=== WHAT IS BEING ASKED ===
Please transcribe the listing below in full, exactly as written, leaving out its pictures.

=== RECORDS SHOWN ===
= Beginning of Section =

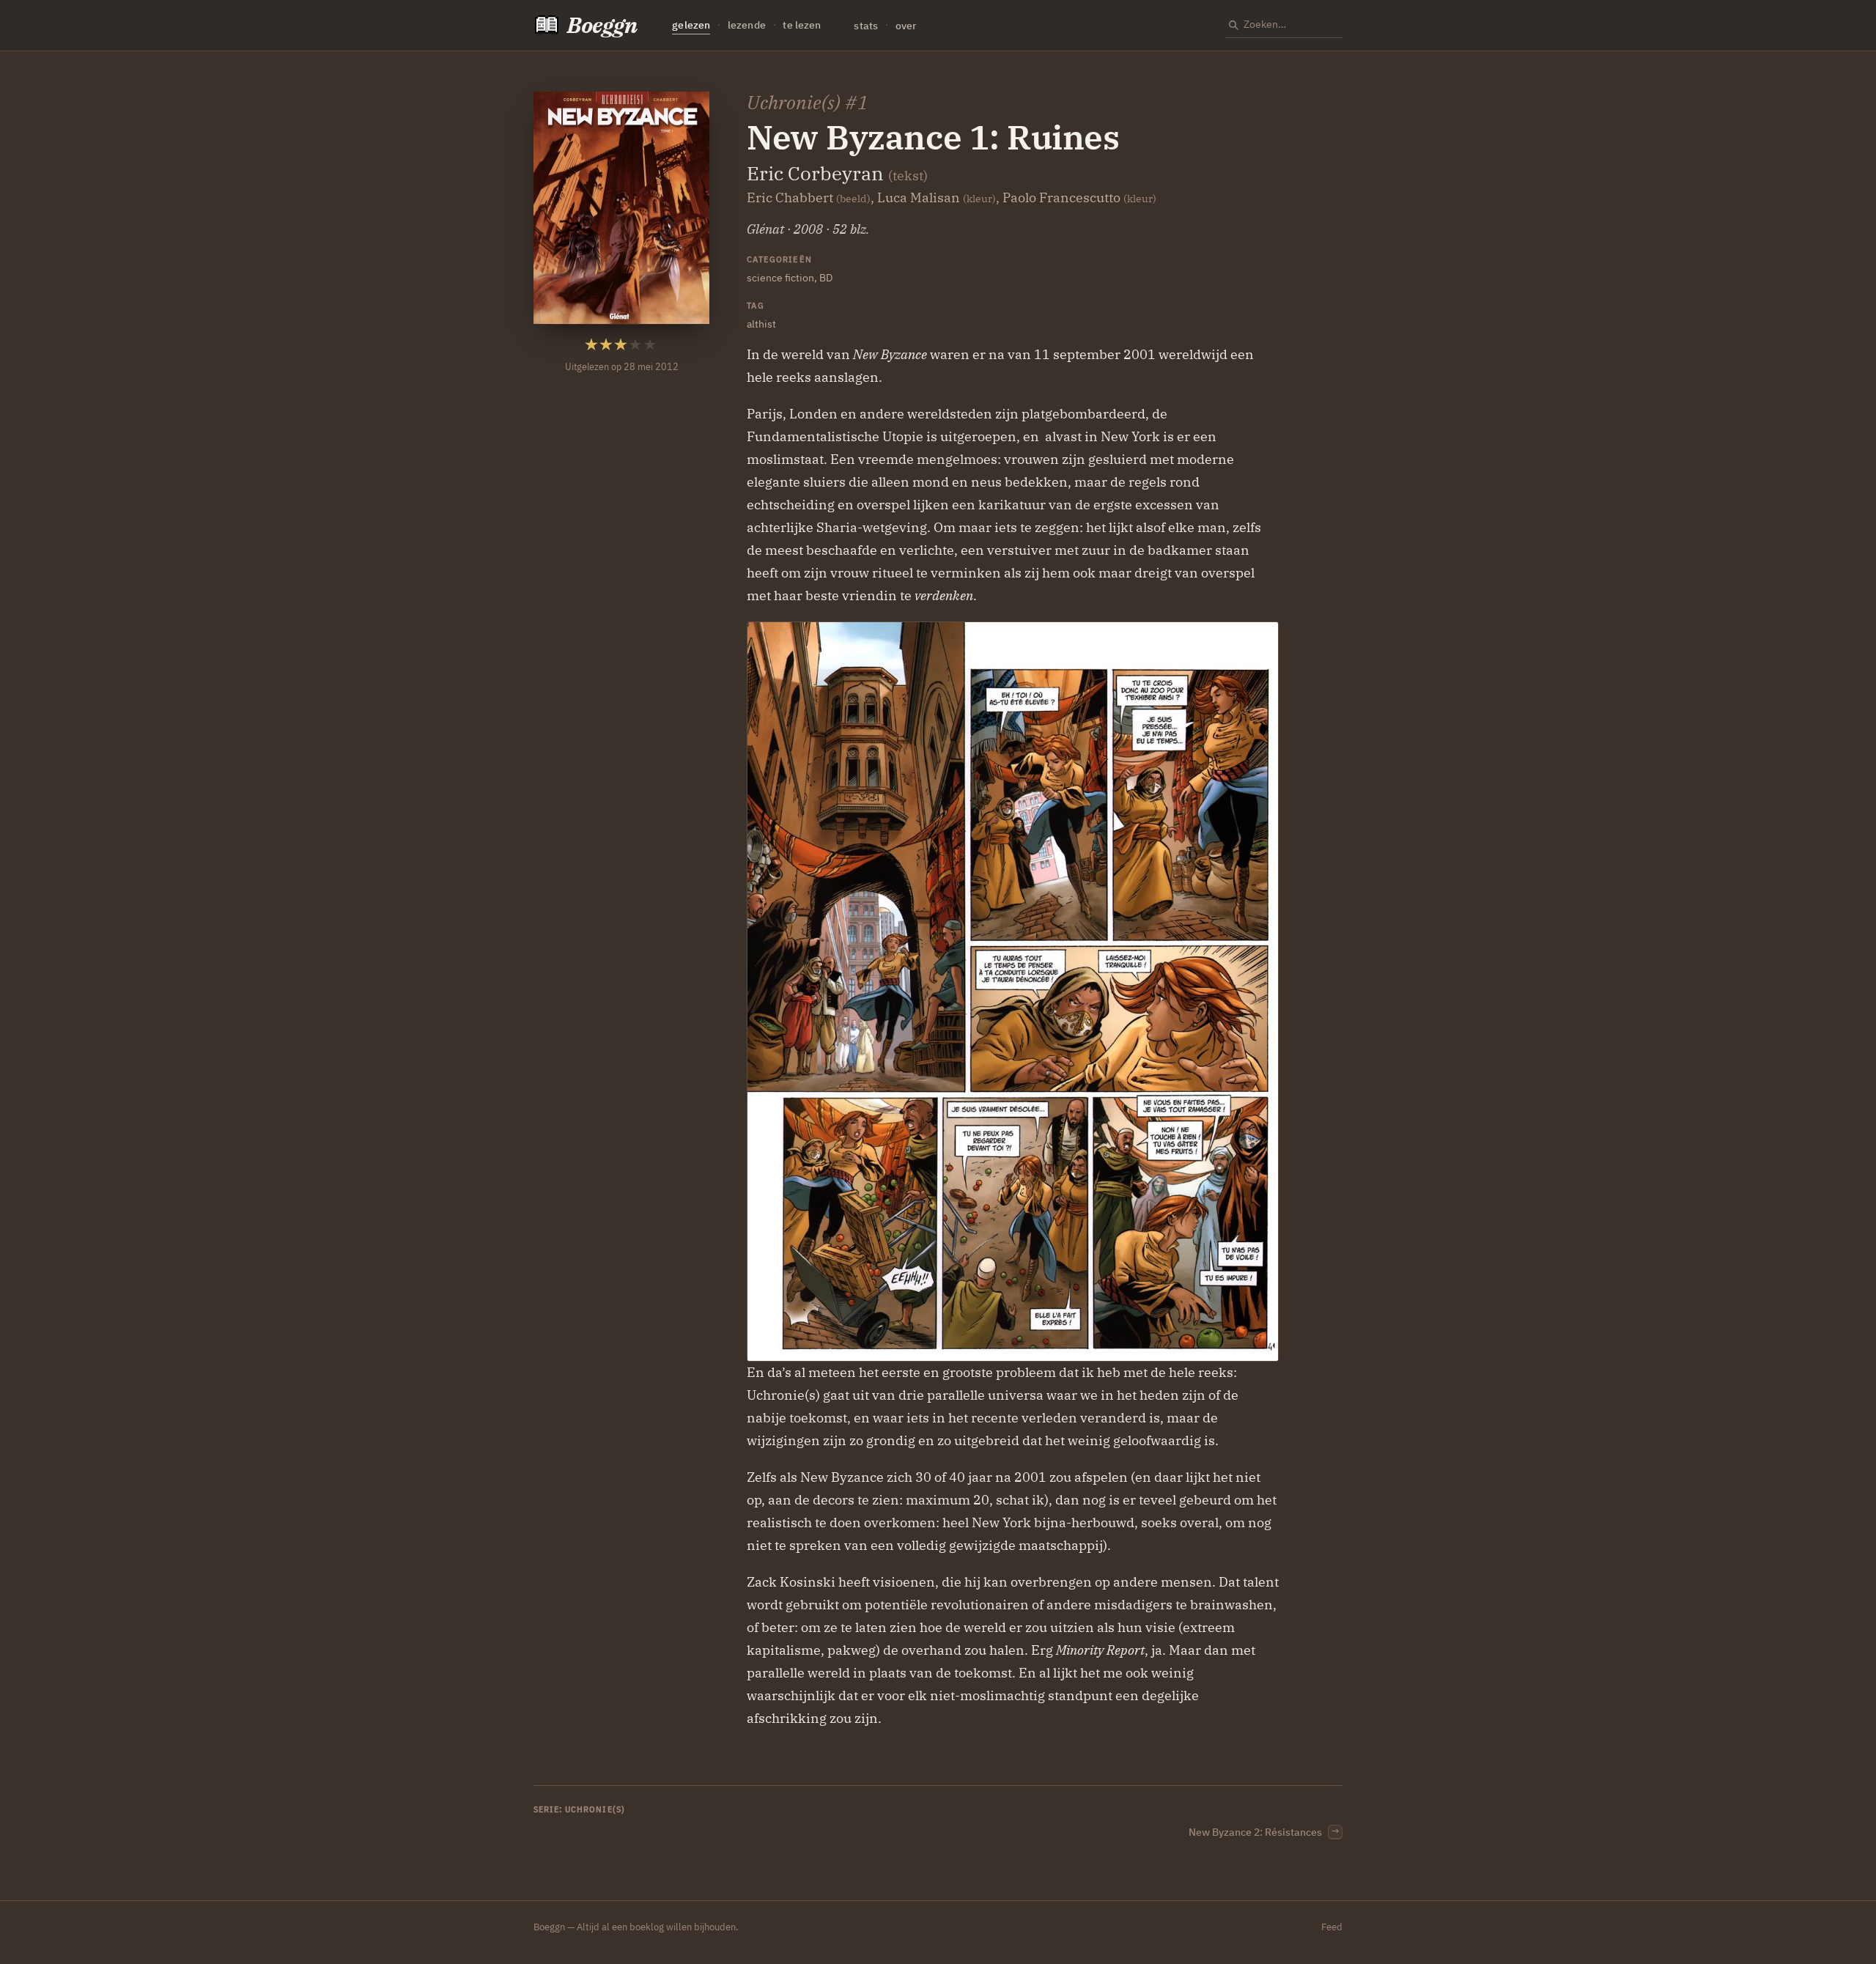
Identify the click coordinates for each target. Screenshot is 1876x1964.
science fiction (780, 277)
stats (866, 25)
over (906, 25)
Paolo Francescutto (1061, 197)
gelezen (691, 25)
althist (761, 324)
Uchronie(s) (794, 102)
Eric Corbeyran (815, 173)
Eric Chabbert (790, 197)
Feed (1332, 1927)
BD (825, 277)
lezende (747, 25)
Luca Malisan (918, 197)
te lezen (802, 25)
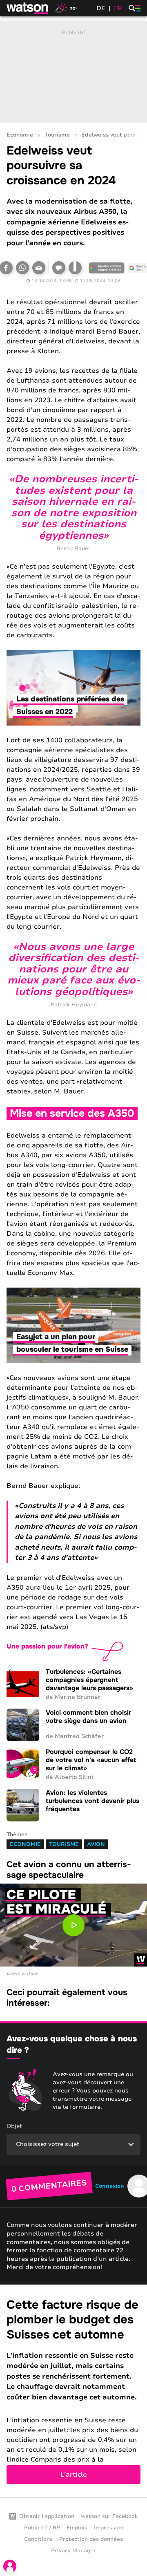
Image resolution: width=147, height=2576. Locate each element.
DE (100, 8)
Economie (20, 135)
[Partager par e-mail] (38, 267)
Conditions (38, 2539)
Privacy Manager (73, 2550)
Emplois (77, 2527)
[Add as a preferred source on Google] (107, 267)
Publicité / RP (42, 2527)
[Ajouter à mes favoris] (75, 267)
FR (118, 8)
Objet (14, 2126)
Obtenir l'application (46, 2516)
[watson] (28, 8)
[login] (9, 2566)
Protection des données (91, 2539)
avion (96, 1844)
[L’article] (73, 2391)
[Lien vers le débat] (58, 267)
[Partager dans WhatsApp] (22, 267)
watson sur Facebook (109, 2516)
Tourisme (57, 135)
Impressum (108, 2527)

= End of Section =

=== EXERCISE OUTPUT ===
Identify the click coordinates for each target. Screenshot is 1876x1964.
science fiction (780, 277)
stats (866, 25)
over (906, 25)
Paolo Francescutto (1061, 197)
gelezen (691, 25)
althist (761, 324)
Uchronie(s) (794, 102)
Eric Corbeyran (815, 173)
Eric Chabbert (790, 197)
Feed (1332, 1927)
BD (825, 277)
lezende (747, 25)
Luca Malisan (918, 197)
te lezen (802, 25)
Image resolution: width=147, height=2576. Locate each element.
DE (100, 8)
Economie (20, 135)
[Partager par e-mail] (38, 267)
Conditions (38, 2539)
Privacy Manager (73, 2550)
Emplois (77, 2527)
[Add as a preferred source on Google] (107, 267)
Publicité / RP (42, 2527)
[Ajouter à mes favoris] (75, 267)
FR (118, 8)
Objet (14, 2126)
Obtenir l'application (46, 2516)
[watson] (28, 8)
[login] (9, 2566)
Protection des données (91, 2539)
avion (96, 1844)
[L’article] (73, 2391)
[Lien vers le débat] (58, 267)
[Partager dans WhatsApp] (22, 267)
watson sur Facebook (109, 2516)
Tourisme (57, 135)
Impressum (108, 2527)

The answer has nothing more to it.